Vendoring in std and cmd
========================

The Go command maintains copies of external packages needed by the
standard library in the src/vendor and src/cmd/vendor directories.

In GOPATH mode, imports of vendored packages are resolved to these
directories following normal vendor directory logic
(see golang.org/s/go15vendor).

In module mode, std and cmd are modules (defined in src/go.mod and
src/cmd/go.mod). When a package outside std or cmd is imported
by a package inside std or cmd, the import path is interpreted
as if it had a "vendor/" prefix. For example, within "crypto/tls",
an import of "golang.org/x/crypto/cryptobyte" resolves to
"vendor/golang.org/x/crypto/cryptobyte". When a package with the
same path is imported from a package outside std or cmd, it will
be resolved normally.
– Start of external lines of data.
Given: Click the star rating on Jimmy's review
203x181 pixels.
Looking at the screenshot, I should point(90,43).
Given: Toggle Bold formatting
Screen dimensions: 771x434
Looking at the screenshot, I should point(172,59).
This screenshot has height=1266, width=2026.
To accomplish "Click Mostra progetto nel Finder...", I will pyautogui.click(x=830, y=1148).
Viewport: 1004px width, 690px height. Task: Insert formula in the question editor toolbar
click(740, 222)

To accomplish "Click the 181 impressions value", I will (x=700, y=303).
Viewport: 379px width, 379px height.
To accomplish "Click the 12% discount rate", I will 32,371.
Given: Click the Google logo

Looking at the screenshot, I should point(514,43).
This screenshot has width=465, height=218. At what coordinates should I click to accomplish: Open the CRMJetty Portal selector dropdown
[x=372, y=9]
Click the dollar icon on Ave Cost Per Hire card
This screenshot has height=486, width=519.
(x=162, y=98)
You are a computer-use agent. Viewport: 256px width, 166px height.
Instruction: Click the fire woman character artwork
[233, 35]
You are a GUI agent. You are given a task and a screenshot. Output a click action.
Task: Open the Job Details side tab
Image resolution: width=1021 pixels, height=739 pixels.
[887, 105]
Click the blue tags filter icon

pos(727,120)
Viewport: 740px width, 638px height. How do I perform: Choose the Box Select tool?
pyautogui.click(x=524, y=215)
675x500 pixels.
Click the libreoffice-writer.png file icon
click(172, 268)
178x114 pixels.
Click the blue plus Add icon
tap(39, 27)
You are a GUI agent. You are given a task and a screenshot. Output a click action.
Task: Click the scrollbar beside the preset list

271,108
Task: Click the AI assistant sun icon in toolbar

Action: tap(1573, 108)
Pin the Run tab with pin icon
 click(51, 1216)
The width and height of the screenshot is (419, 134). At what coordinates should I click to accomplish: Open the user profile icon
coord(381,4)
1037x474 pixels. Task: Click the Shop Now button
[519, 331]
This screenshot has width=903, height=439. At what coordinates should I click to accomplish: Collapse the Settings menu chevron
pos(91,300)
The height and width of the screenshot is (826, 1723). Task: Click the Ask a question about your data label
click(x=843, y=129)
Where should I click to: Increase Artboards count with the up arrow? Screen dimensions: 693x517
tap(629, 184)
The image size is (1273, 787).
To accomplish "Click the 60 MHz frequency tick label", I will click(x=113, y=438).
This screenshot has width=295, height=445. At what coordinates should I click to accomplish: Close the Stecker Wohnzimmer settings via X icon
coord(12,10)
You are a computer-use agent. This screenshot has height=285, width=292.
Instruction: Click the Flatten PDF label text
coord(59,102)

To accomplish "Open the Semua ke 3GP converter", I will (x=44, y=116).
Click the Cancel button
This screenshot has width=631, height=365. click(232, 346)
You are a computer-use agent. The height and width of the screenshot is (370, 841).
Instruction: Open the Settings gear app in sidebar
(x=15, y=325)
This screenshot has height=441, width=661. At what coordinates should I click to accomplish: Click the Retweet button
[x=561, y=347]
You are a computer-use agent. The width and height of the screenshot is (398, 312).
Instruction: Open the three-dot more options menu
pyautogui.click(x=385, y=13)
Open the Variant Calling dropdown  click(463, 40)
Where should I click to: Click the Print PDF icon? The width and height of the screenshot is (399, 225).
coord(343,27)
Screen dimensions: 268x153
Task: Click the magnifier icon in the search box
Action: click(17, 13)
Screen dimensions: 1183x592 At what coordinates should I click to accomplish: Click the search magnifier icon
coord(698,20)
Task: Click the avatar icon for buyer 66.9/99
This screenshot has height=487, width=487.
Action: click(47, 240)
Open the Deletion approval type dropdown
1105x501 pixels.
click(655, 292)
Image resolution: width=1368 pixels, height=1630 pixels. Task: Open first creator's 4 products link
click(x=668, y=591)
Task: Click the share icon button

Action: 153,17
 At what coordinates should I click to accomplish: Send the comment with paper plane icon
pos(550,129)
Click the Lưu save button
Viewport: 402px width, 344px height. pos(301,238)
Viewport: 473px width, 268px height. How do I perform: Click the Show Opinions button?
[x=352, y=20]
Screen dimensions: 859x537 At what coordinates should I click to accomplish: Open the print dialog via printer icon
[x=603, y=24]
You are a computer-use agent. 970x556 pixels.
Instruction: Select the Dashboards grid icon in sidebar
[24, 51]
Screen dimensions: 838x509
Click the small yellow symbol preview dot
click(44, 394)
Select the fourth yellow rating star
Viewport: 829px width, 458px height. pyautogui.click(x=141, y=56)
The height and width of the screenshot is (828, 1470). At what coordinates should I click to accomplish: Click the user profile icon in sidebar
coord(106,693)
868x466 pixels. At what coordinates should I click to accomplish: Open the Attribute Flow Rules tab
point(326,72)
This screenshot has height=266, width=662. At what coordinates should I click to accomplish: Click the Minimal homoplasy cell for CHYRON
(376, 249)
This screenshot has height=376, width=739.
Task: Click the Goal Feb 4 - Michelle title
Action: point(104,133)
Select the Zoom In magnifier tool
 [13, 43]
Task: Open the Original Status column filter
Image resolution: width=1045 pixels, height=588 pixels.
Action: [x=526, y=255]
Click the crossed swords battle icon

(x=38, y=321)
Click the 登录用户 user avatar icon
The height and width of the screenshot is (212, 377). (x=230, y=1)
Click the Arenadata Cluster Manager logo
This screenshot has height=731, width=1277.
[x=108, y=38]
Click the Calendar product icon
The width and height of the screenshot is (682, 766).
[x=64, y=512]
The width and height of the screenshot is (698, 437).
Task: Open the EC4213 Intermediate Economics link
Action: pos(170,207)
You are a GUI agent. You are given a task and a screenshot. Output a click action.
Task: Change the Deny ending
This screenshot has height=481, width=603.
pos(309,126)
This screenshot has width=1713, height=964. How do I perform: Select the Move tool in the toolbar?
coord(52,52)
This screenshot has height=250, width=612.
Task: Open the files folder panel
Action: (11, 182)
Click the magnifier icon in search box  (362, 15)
Consequently, a binary may be built with two
copies of a package at different versions if the package is
imported normally and vendored by the standard library.

Vendored packages are internally renamed with a "vendor/" prefix
to preserve the invariant that all packages have distinct paths.
This is necessary to avoid compiler and linker conflicts. Adding
a "vendor/" prefix also maintains the invariant that standard
library packages begin with a dotless path element.

The module requirements of std and cmd do not influence version
selection in other modules. They are only considered when running
module commands like 'go get' and 'go mod vendor' from a directory
in GOROOT/src.

Maintaining vendor directories
==============================

Before updating vendor directories, ensure that module mode is enabled.
Make sure GO111MODULE=off is not set ('on' or 'auto' should work).

Requirements may be added, updated, and removed with 'go get'.
The vendor directory may be updated with 'go mod vendor'.
A typical sequence might be:

    cd src
    go get -d golang.org/x/net@latest
    go mod tidy
    go mod vendor

Use caution when passing '-u' to 'go get'. The '-u' flag updates
modules providing all transitively imported packages, not only
the module providing the target package.

Note that 'go mod vendor' only copies packages that are transitively
imported by packages in the current module. If a new package is needed,
it should be imported before running 'go mod vendor'.